The first poem of the last part of the anthology is marvelously connected with the end of this chapter, it is grateful to read to read the soldiers' song 'When this bloody war is over' knowing that the end of the chapter is the Armistice of 11th November 1918.

As we go into the poems of this last part of the anthology we see a summary of what war has been and what victory will mean. As we can see in Edmund Blunden's 'Preparations for Victory' the concepts of death and victory are entwined, the poet demonstrates the extreme polarization of the war, with victory as the ultimate goal and death as the ultimate form of losing; and through this dichotomy Blunden portrays the great irony of the war: the inextricable link between victory and death actually forms an identity. A theme deepened tangentially in Osbert Sitwell's 'Peace Celebration', in May Wedderburn Cannan's 'Paris, November 11, 1918', in Ivor Gurney's 'It Is Near Toussaints' (where a day becomes the day of reunion between the war survivors and the war dead), in Laurence Binyon's 'For the Fallen' (in which Binyon says that "they" are at least immortal), in F. W. Harvey's 'Out of the Mouths of Babes', in Charlotte Mew's 'The Cenotaph' (where she feels unredeemed by the deaths of those young men), in St John Adcock's 'The Silence' (where we see the distinction between public and private silence), in Robert Graves' 'Recalling War', in Edward Shanks' 'Armistice Day, 1921' (in which Shanks gives voice to the war dead), in J. C. Squire's 'A Generation (1917)', in Siegfried Sassoon's 'Memorial Tablet' (giving us the poem an insight into what the war is about: a gruesome pointless death), in A. E. Housman's 'Epitaph on an Army of Mercenaries' (a poem in praise of the 'Old Contemptibles'), or in Ezra Pound's 'Hugh Selwyn Mauberley: V' (where Pound states that civilization's defense was not worth all of those deaths).

As it can be seen in the episode, the last months of the war were a matter of resiliance and it is related to the way Siegfried Sassoon writes 'Everyone Sang', as a kind of song of praise for soldiers' resiliance.

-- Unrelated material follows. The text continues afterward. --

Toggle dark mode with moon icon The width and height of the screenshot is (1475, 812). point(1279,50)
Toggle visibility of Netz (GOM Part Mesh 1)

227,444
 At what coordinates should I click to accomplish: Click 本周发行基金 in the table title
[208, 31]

Besides, we can read that kind of friendship that arises when people have faced death together, as in Robert Graves' 'Two Fusiliers'.

We can still see that although soldiers known they've been lied by the rulers, some of them think God is the answer for everything, as a way of saying that God works on mysterious ways, as we can read in 'Report on Experience' by Edmund Blunden. Or the step beyond given in G. A. Studdert Kennedy's 'Dead and Buried' relating soldiers to Jesus Christ. Although this could be confronted to poems as Wilfred Owen's 'Disabled' (where the poet depicts the disassociation and detachment from self and society felt by a soldier and his losses have made his body alien) or Ivor Gurney's 'Strange Hells'.

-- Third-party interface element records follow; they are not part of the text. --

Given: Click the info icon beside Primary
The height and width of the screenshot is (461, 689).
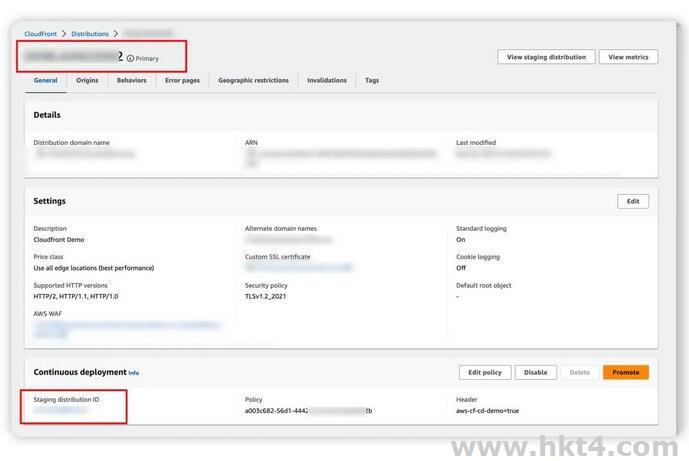Looking at the screenshot, I should [130, 58].
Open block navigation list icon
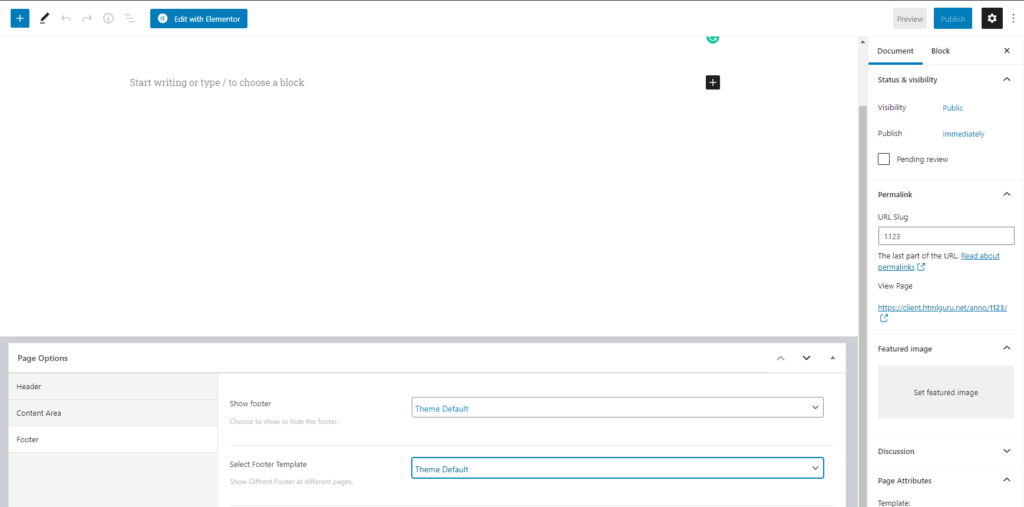This screenshot has height=507, width=1024. tap(129, 18)
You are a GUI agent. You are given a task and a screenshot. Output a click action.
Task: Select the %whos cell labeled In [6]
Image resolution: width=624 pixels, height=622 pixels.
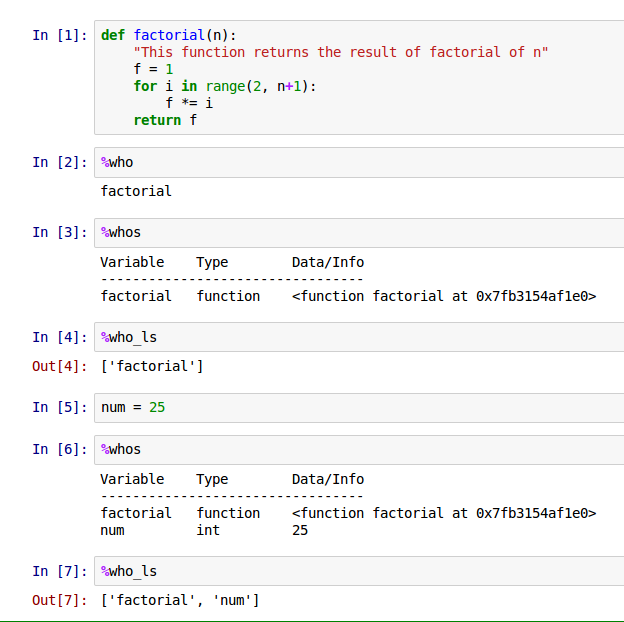[x=360, y=449]
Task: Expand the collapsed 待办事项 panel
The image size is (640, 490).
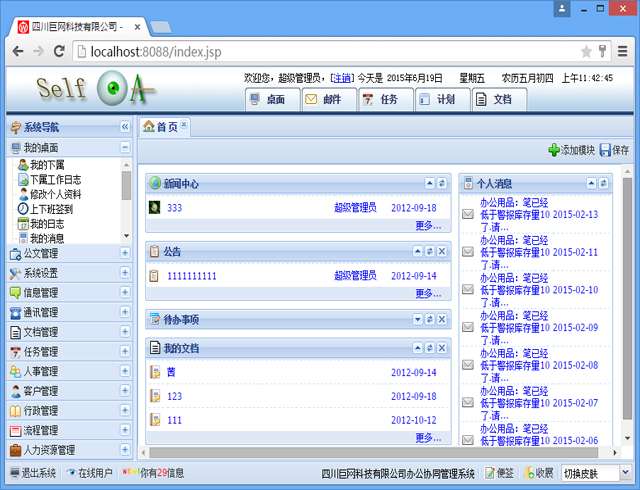Action: (x=416, y=319)
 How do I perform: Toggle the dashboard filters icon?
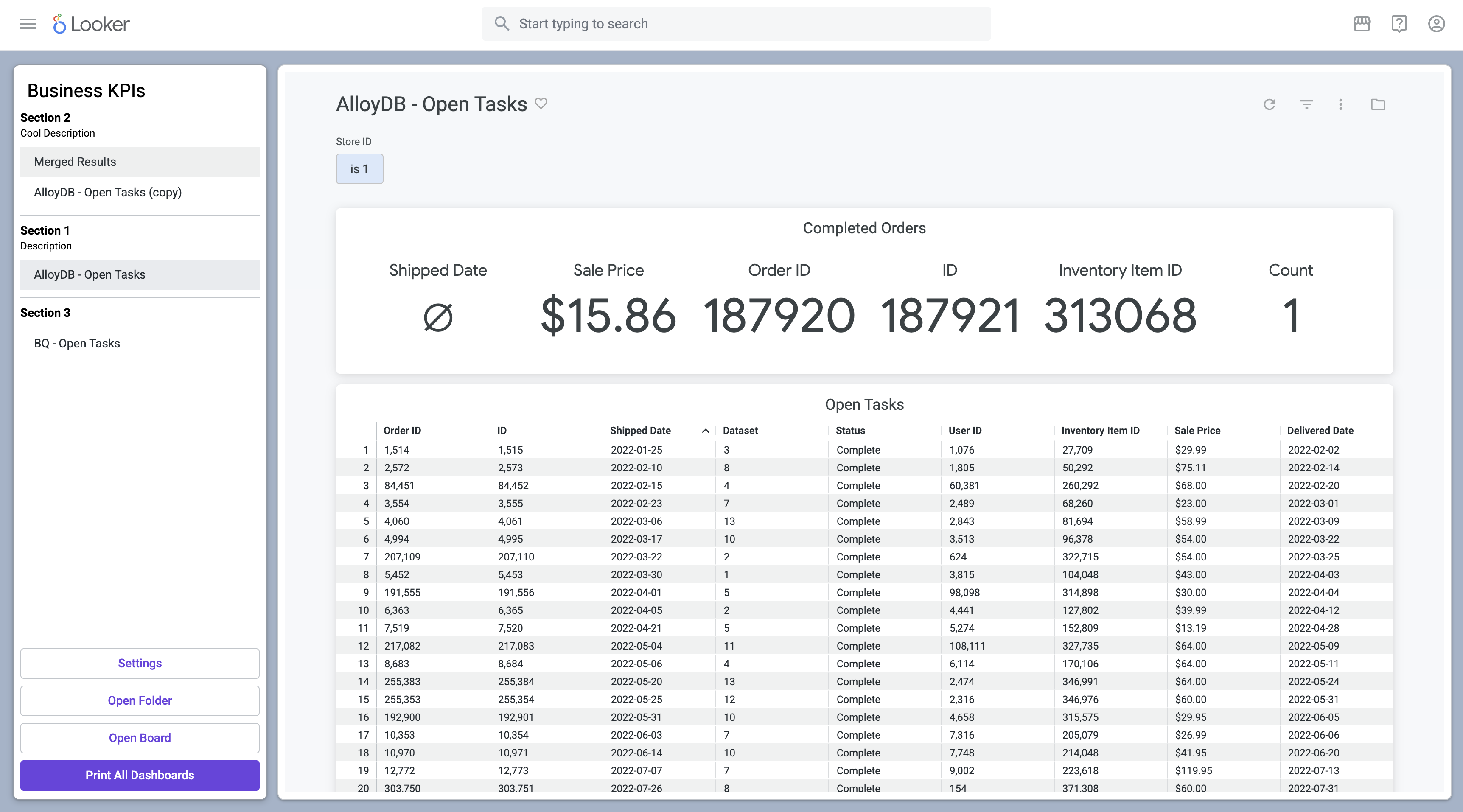1306,104
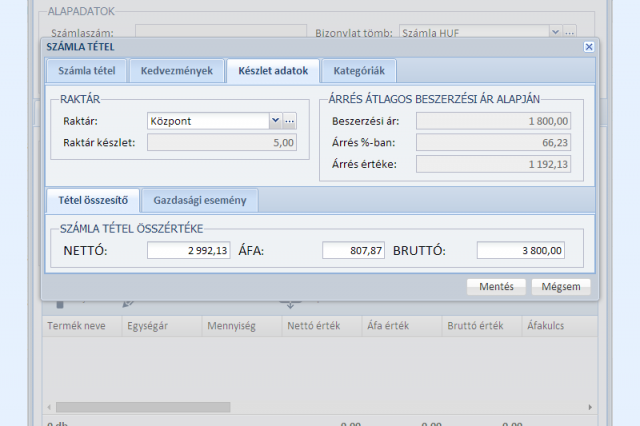Screen dimensions: 640x426
Task: Expand the Raktár dropdown arrow
Action: (x=275, y=121)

But what is wonderful is to see that there were poems against one of those principles that govern society in 20th century: the defence of one's country; but attacking it because of the falseness of rulers or of those who take advantage of war. We can see it in the acerbic attack on the political class of G. K. Chesterton's 'Elegy in a Country Churchyard', and in Rudyard Kipling's 'Epitaphs: Common Form' (one of the greatest laments of the youth who went out to fight wars because of the actions and exhortations of the older).

And there is a great theme pointed out in this section: the denunciations after the war. The way in which the dead are remembered, in Siegfried Sassoon's 'On Passing the New Menin Gate' and in Philip Johnstone's 'High Wood'; the feminine point of view of the discomfort, partly physical and partly mental, around the movement of middle-class women into a professional space, or in Vera Brittain's 'The Superfluous Woman'.